One of the key issues that data scientists face is keeping track of the results, and sharing the progress of the project among their colleagues. In data science, decisions are made based on results so just sharing a chunk of code makes no sense unless the results (graphs, tables, etc.) are stated. Tools like R Markdowns and IPython notebook have done a great job of producing traceable and interactive results along with documentation. On the other hand, Github is well adopted for sharing and reviewing code and writing but not their results (images/graphs). Knowledge Repository combines these ideas into one system. It is focused on facilitating the sharing of knowledge between data scientists and other technical roles. It provides various data stores for “knowledge posts”, with a particular focus on notebooks to better promote reproducible results.

At a basic level Knowledge Repo is a Git repository, where knowledge posts written in Jupyter notebooks, Rmarkdown or in plain Markdown are committed. Knowledge posts must have a specific header format including title, author(s), tags, and a TLDR. Knowledge Repo validates the content by running the whole code and transforms the post into plain text with Markdown syntax.

Essentially knowledge repo provides the following functionality:

Reproducibility: The entire work is reproducible at any point of time.
Quality: GitHub’s functionality of pull requests and peer review improves quality of code.
Consumability: With proper documentation and results alongside code, the whole work is accessible to non-technical readers.
Discoverability: Structured meta-data allows for easier navigation through past research.
Learning: By having previous work easily accessible, it becomes easier to learn from each other.

Elucidata uses Knowledge Repository to keep track of progress of each data science project. A local knowledge repository is initiated which is then added to remote git repository. Depending upon the project, one or more knowledge post can be created with special header to be recognized by knowledge repo.

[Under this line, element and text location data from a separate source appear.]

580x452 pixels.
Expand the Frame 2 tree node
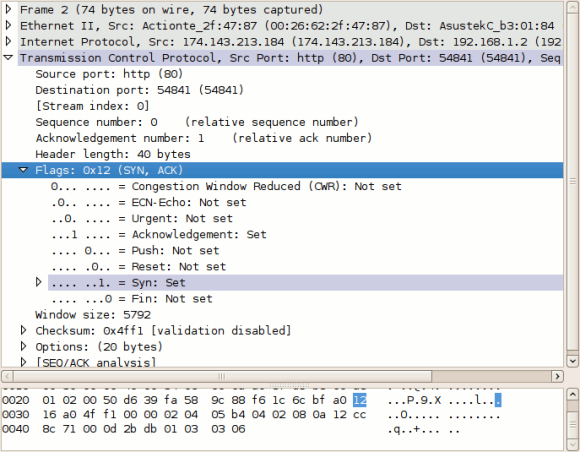point(9,9)
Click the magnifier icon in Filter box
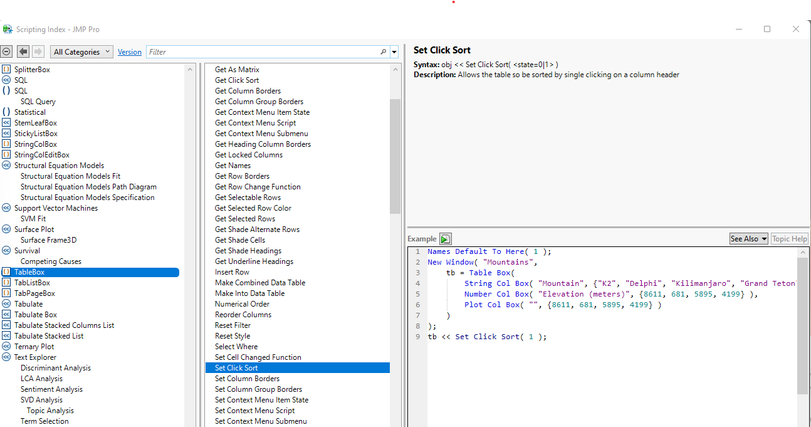The image size is (811, 427). [x=383, y=51]
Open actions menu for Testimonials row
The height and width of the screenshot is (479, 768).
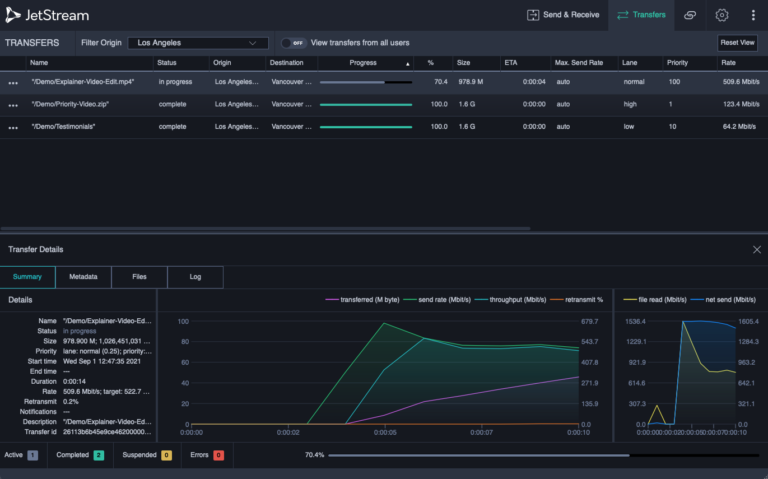coord(13,127)
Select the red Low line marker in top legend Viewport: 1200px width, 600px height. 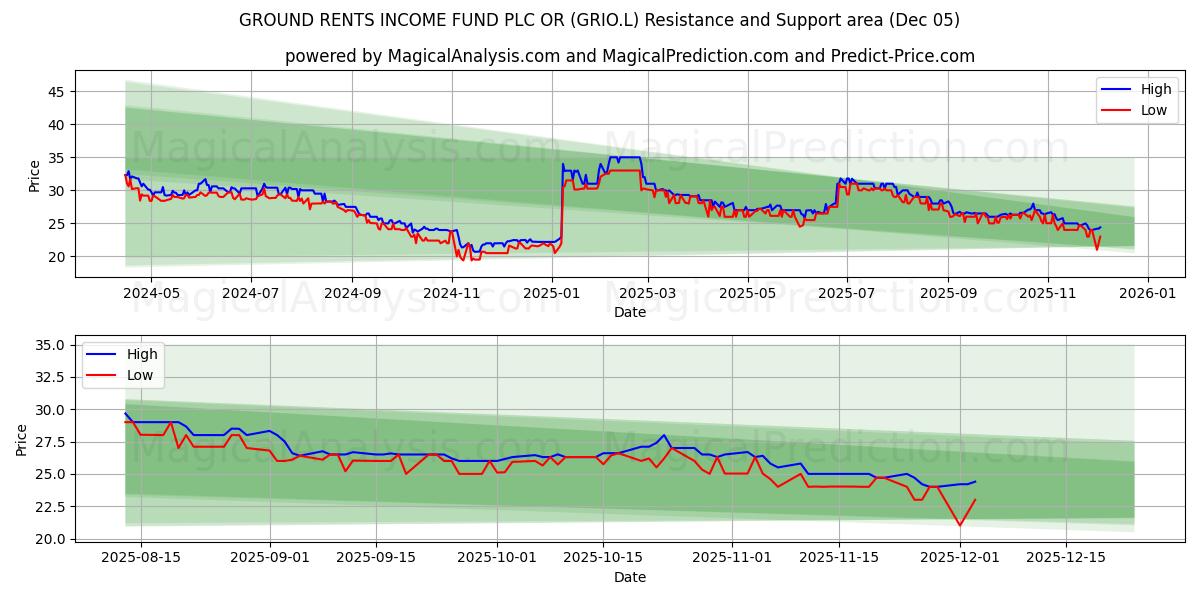click(x=1117, y=109)
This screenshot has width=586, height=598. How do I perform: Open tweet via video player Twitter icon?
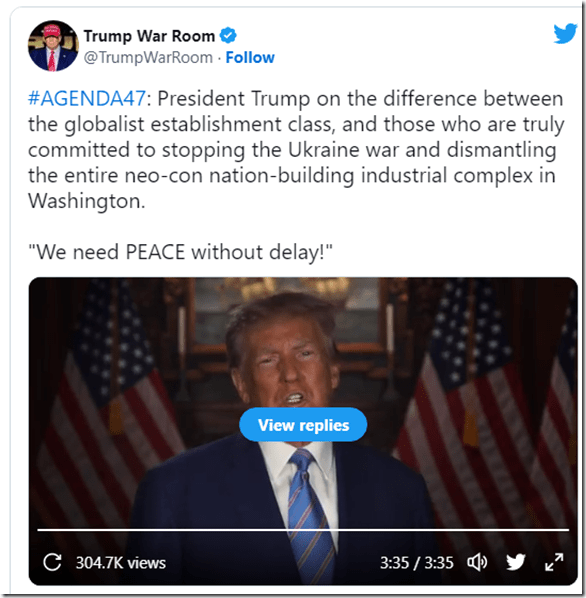pyautogui.click(x=515, y=562)
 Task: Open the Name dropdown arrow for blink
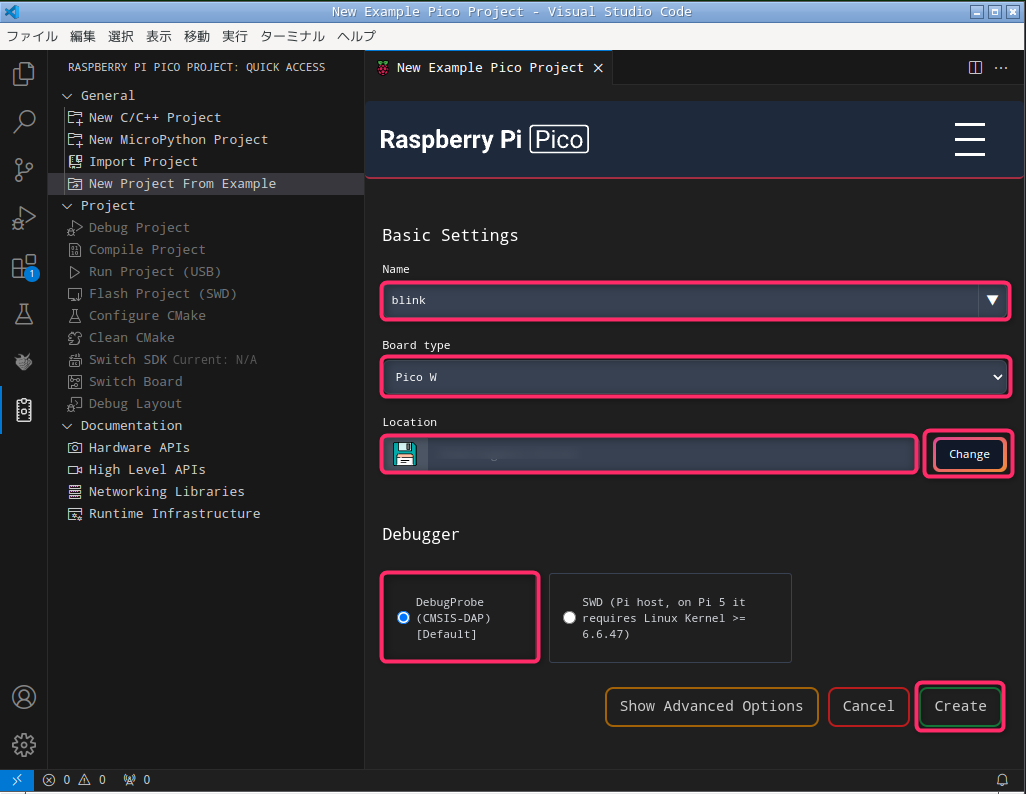992,300
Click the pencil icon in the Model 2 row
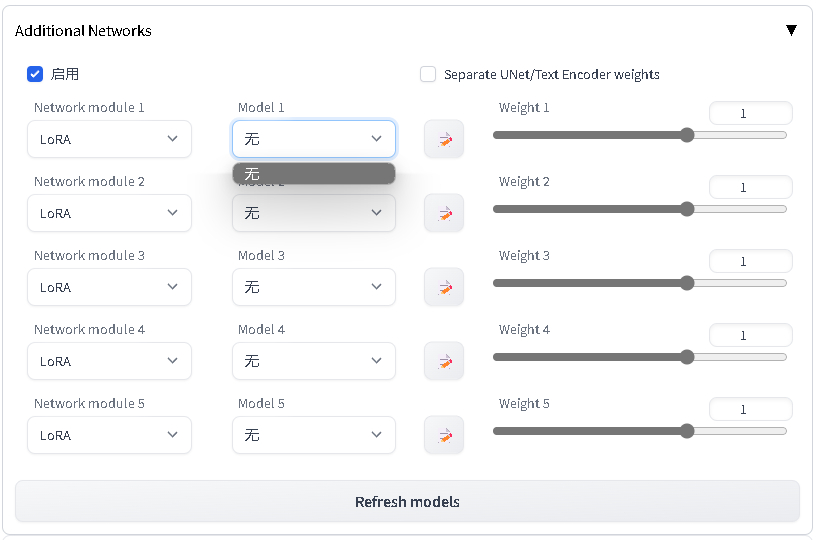This screenshot has height=540, width=820. point(444,213)
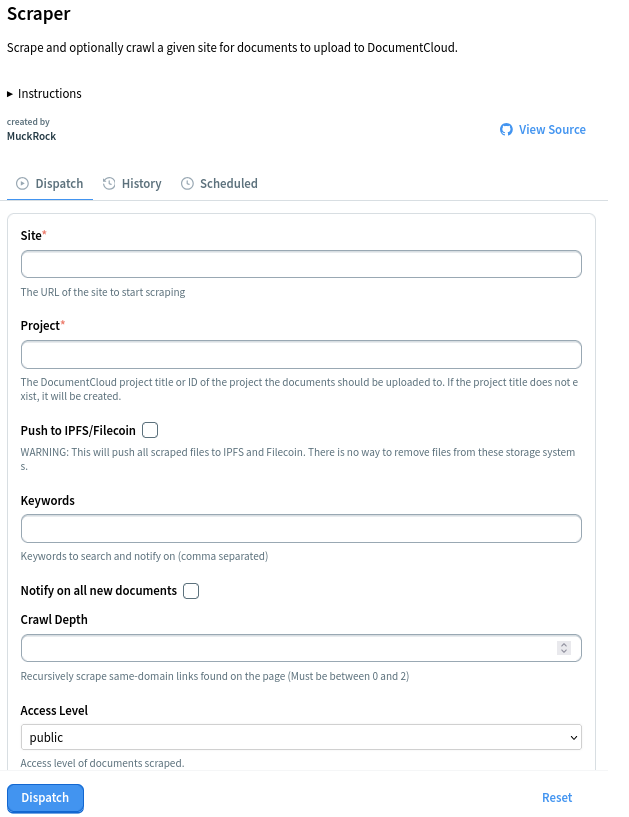Click the History clock icon

coord(109,184)
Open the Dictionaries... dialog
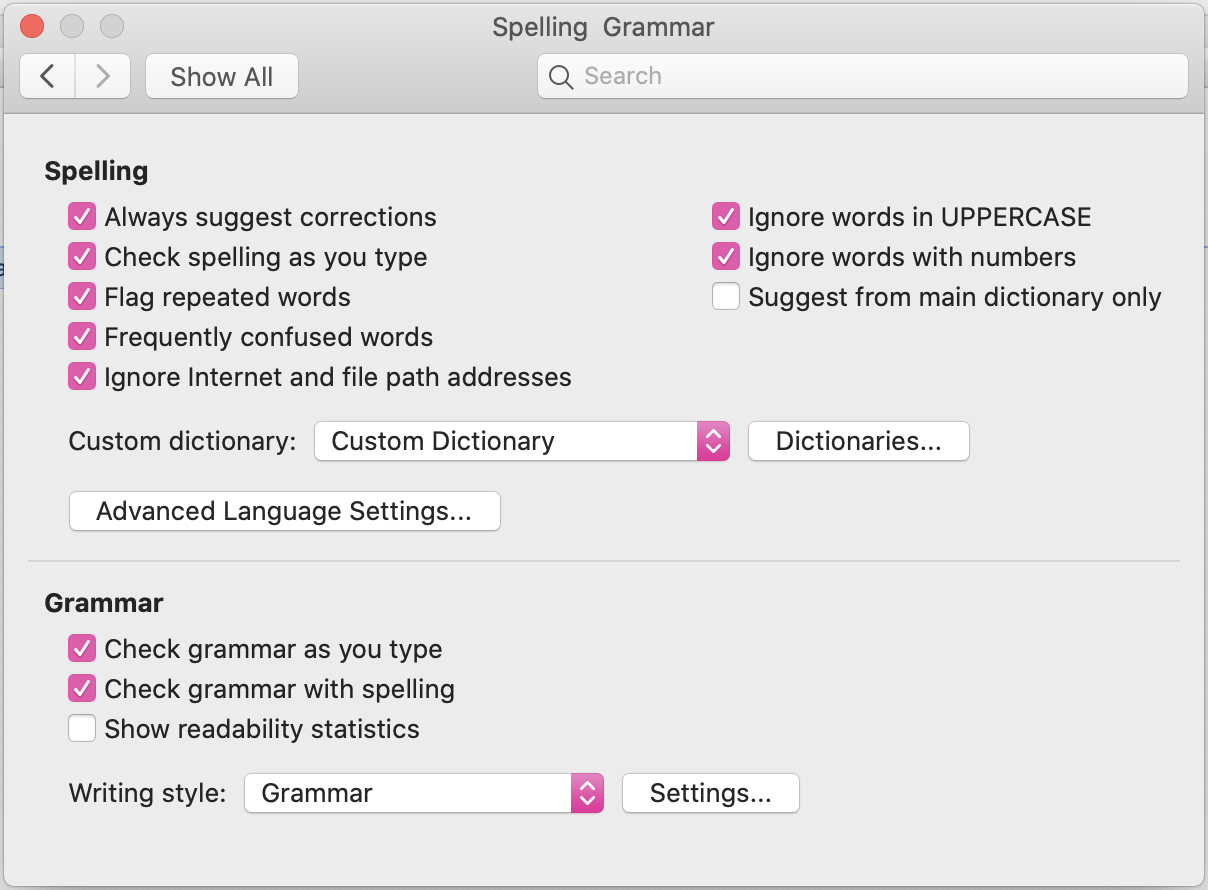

Knowledge post is created in such a manner that it can be standalone reproducible. So to remove dependency on a particular machine, aws.s3 (for Rmarkdown) and boto/boto3 (for Jupyter notebooks) packages are used to pull files directly from AWS S3. The knowledge post is then added to knowledge repo which then is submitted to remote git repository (or Bitbucket). Each post is then reviewed by colleagues to improve the quality of code, and merged to the master. The knowledge repository can be deployed on a server to view merged knowledge, and shared with concerned authority or client. Thus knowledge repo brings the whole analysis for a project at a single place making it easier for sharing and retrieving at a later stage.

Even though Knowledge Repository is still a work in progress, it is a great tool for sharing and reviewing the progress of a project.